On occasion the lecturers would talk about a given scenario, almost always based on a situation where there would be a single black child in a white classroom, a single Muslim child in a Christian classroom, or something similar. I didn't like this at all as I could not relate to this in anyway. The majority of my classmates at school were black, and if I went to the same school now my only white classmates would be Eastern European. Now one thing these lecturers failed to recognise was that things have changed since
their day! I've witnessed pretty harsh sounding racist arguments between the best of friends, and I'm not talking about 'racial banter', more of a tiff, but something that would be forgotten after five minutes. I tried to raise this point. I had witnessed this in a Primary School classroom in year five. Two girls, best friends, they have an argument, and all of a sudden it's "you black..." "you white..." back and forth. Five minutes later they're best friends because things are so different now that being a different nationality or faith, or in particular just having different colour skin (but being British) is nothing at all. To these girls, the colour of their skin didn't represent their culture or their past, it didn't represent anything. They were two individuals who just happened to have different colour skin. They yelled abuse at eachother but had no intention of insulting whole cultures or countries. Distinguishing features come out when you're verbally taring someone apart, but most - apart from the more sensetive - can forget about it.
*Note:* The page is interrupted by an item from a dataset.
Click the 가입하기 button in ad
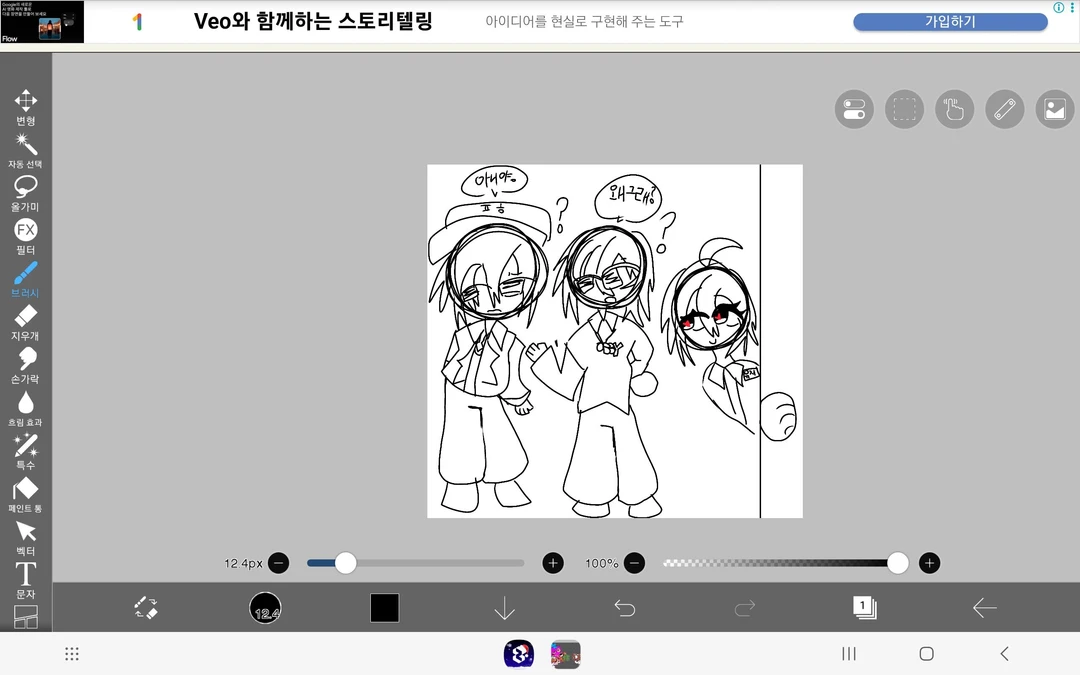This screenshot has height=675, width=1080. [950, 22]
I wasn't trying to say that this was ok, or that it was appropriate for the classroom... because the fact is, you can't even tease the ginger kids at school anymore (what is this world coming to!) I was just trying to say that people think differently about these issues now. The lecturer pretty much took the piss out of me, I actually had to laugh! She responded with an "I disagree" and then just turned away to carry on talking about how sensetive we should be, and how these poor little children suffer in our white classrooms.
Globalisation has taken grip, and whatever your opinions on 'loss' or 'curruption' of culture is (which I think is bullshit), get used to it.
My point (finally) is that the same middle/higher class ALIENS who don't live in the real world, who spend all their time thinking up the politically correct ways that you can think, talk, eat, sleep and breathe, are the same c**ts who shit themselves as soon as they hear the race card being pulled out. It's actually them who fail to realise that black, asian, arabic, Muslic, Hindu etc people are an integrated part of Britain and it's culture, and it's them who still treat these people as 'different'.
So anyway... I've had more than a few pints tonight, and I hope it makes sense... more importantly I hope there's a link between then subject and that bloody essay I just wrote!